____ Given information
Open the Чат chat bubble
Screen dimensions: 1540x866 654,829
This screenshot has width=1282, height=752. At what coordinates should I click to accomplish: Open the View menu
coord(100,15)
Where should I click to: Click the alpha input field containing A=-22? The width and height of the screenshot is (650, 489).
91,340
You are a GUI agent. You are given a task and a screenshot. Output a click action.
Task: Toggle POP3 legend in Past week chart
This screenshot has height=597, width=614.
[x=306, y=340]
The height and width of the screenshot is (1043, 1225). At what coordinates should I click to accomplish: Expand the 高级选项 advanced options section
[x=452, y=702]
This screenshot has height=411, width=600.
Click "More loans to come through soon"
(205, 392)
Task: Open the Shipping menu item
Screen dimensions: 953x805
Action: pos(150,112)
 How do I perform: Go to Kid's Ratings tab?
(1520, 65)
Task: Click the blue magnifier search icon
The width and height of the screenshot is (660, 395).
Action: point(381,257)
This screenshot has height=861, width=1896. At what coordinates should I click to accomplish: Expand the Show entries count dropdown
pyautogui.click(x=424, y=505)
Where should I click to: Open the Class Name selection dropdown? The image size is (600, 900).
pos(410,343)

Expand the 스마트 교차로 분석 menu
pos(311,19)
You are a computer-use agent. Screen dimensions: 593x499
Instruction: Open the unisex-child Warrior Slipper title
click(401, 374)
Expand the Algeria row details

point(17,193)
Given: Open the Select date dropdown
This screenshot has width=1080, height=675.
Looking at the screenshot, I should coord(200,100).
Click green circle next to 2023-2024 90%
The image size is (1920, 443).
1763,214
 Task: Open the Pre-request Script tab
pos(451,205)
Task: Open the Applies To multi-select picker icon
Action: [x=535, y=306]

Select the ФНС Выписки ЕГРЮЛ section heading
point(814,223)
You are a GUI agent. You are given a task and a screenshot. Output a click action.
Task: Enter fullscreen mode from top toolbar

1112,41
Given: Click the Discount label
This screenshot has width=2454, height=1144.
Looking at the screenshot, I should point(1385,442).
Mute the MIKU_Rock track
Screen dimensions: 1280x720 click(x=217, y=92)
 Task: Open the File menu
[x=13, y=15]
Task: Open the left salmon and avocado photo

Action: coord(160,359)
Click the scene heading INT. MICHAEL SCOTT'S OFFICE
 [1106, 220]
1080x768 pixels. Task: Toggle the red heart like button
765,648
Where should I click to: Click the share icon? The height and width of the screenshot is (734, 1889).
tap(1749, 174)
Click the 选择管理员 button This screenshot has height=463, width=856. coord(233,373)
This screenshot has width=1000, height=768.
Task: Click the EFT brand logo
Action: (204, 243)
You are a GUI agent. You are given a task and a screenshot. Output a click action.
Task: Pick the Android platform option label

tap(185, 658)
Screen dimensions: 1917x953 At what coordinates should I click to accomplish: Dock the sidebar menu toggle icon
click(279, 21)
________
Using the data above, print exactly the lines from the line that contains "Expand the 스마트 교차로 분석 menu" through the line that contains "Given: Click the Discount label", with both included.

Solution for this task >>
Expand the 스마트 교차로 분석 menu
pos(311,19)
You are a computer-use agent. Screen dimensions: 593x499
Instruction: Open the unisex-child Warrior Slipper title
click(401, 374)
Expand the Algeria row details

point(17,193)
Given: Open the Select date dropdown
This screenshot has width=1080, height=675.
Looking at the screenshot, I should coord(200,100).
Click green circle next to 2023-2024 90%
The image size is (1920, 443).
1763,214
 Task: Open the Pre-request Script tab
pos(451,205)
Task: Open the Applies To multi-select picker icon
Action: [x=535, y=306]

Select the ФНС Выписки ЕГРЮЛ section heading
point(814,223)
You are a GUI agent. You are given a task and a screenshot. Output a click action.
Task: Enter fullscreen mode from top toolbar

1112,41
Given: Click the Discount label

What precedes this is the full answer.